(Exercise requirements) Return the records between the line containing "Given: Open the 캐시 관리(템플릿) menu" and the line containing "Task: Expand chart to fullscreen", inclusive, reproducing them verbatim. Omit the pictures from your answer.
## Begin Stored records
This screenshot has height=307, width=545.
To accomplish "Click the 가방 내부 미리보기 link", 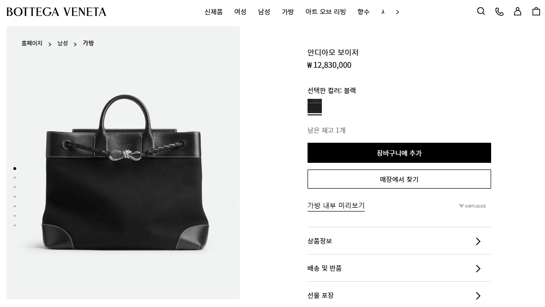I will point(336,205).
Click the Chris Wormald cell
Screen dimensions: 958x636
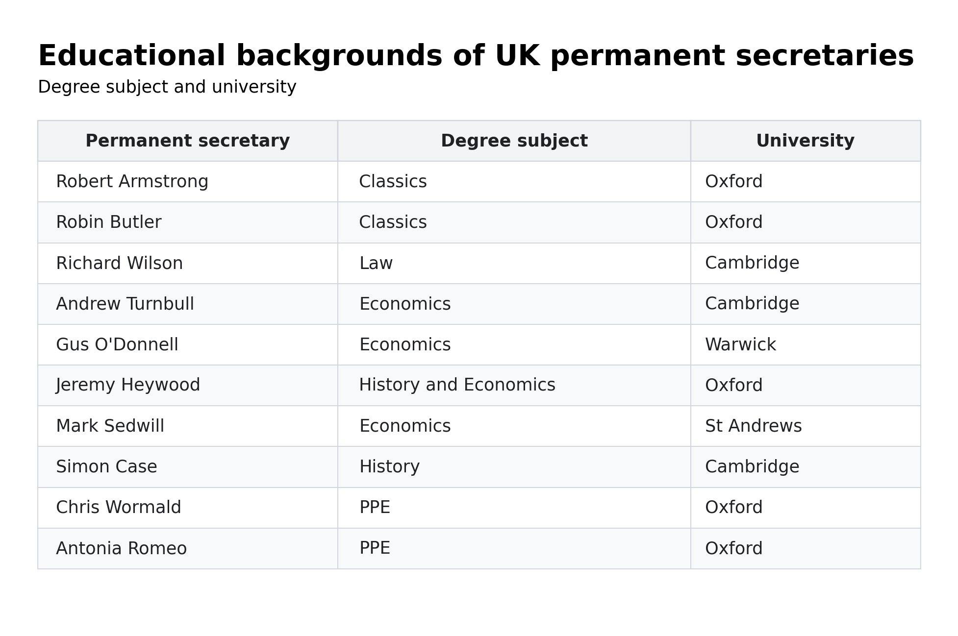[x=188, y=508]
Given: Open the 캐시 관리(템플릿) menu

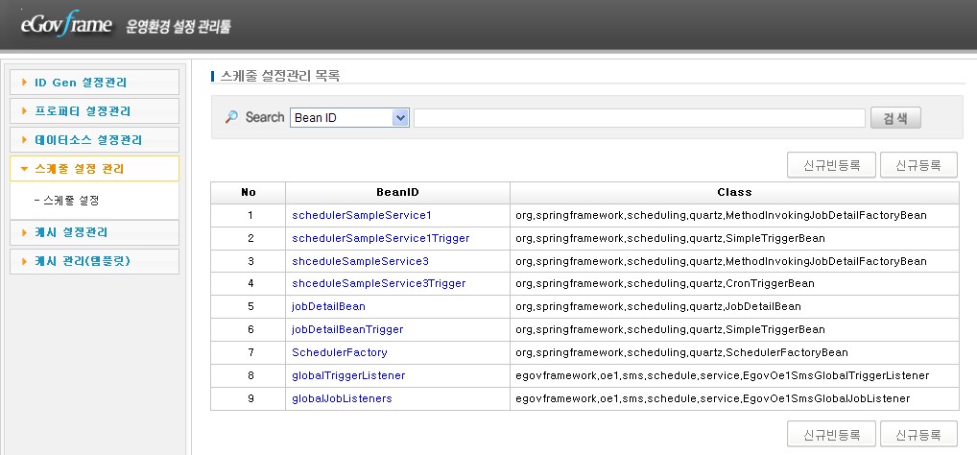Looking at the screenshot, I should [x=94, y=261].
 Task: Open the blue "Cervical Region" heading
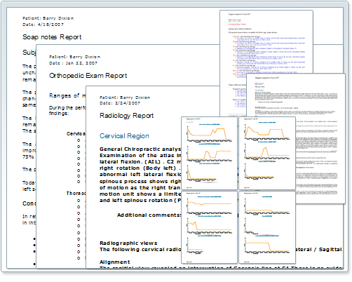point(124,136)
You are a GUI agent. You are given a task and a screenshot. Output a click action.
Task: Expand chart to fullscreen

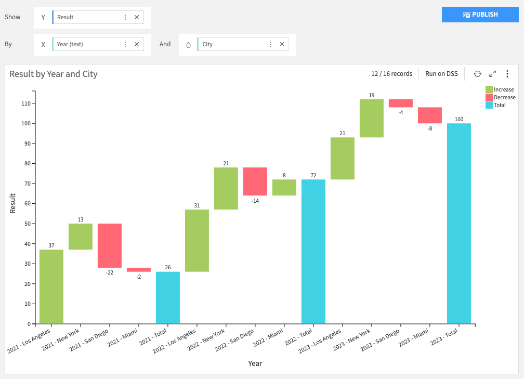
## End Stored records
## Begin Stored records
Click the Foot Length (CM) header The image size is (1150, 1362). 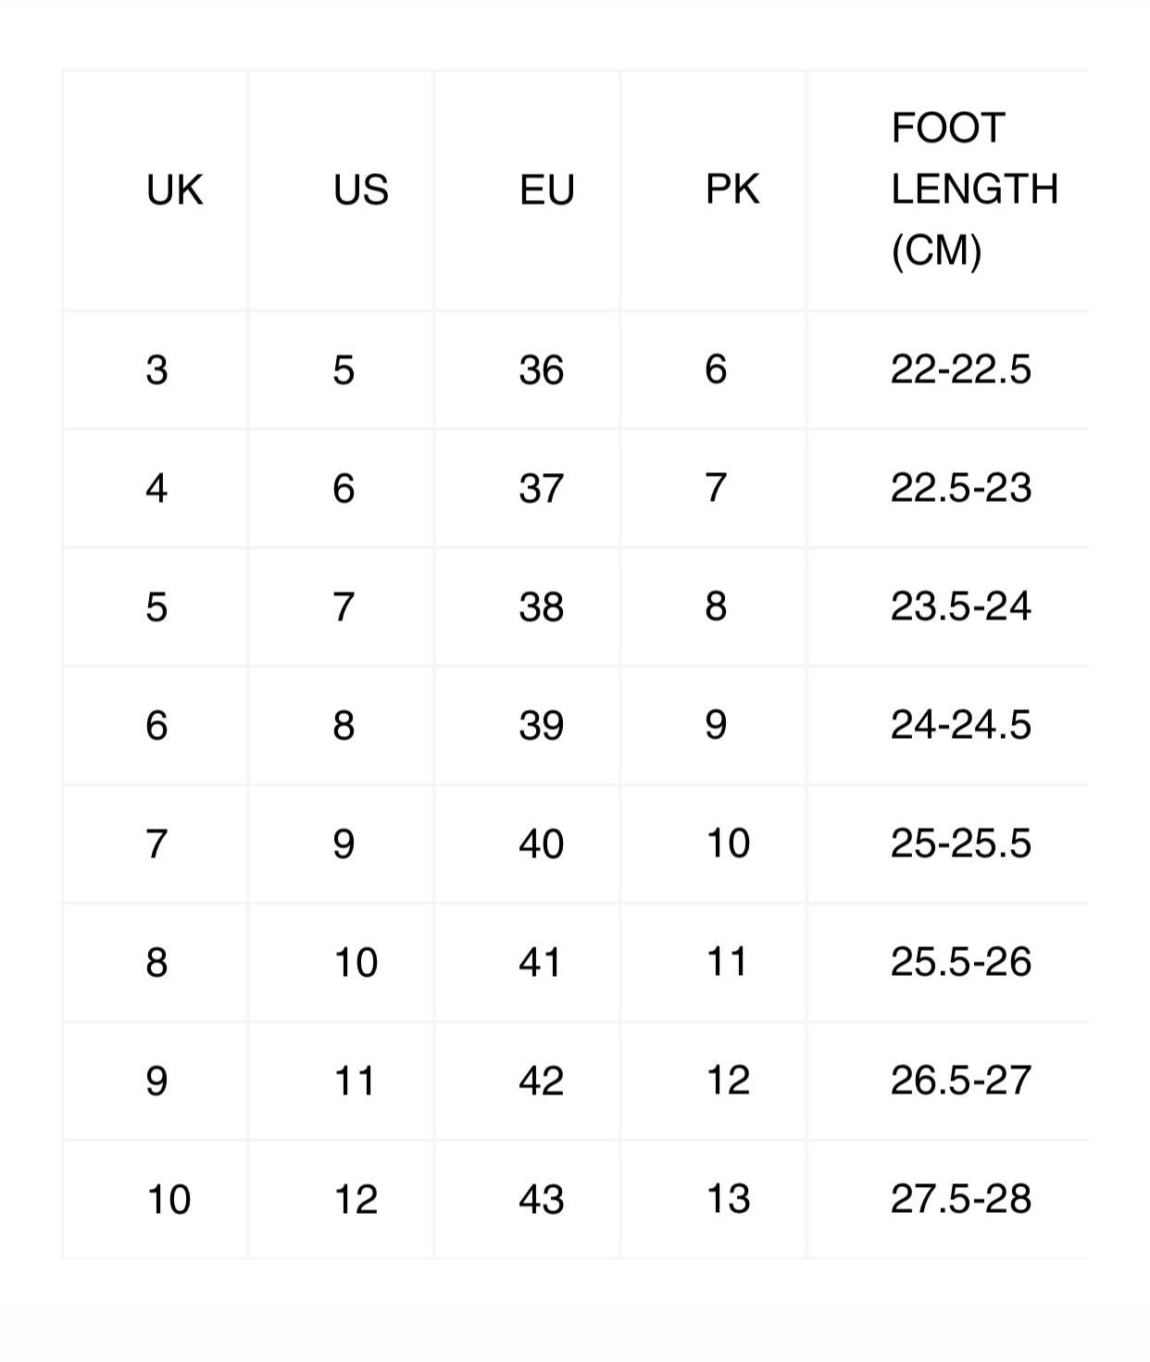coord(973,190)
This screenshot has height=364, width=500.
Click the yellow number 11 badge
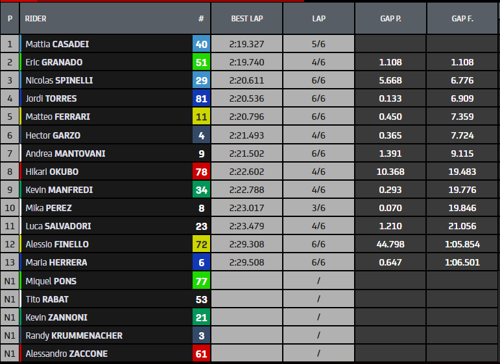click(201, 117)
## End Stored records
(Result)
Given: Open the 캐시 관리(템플릿) menu

Looking at the screenshot, I should [x=94, y=261].
 Task: Open the blue "Cervical Region" heading
point(124,136)
You are a GUI agent. You are given a task and a screenshot. Output a click action.
Task: Expand chart to fullscreen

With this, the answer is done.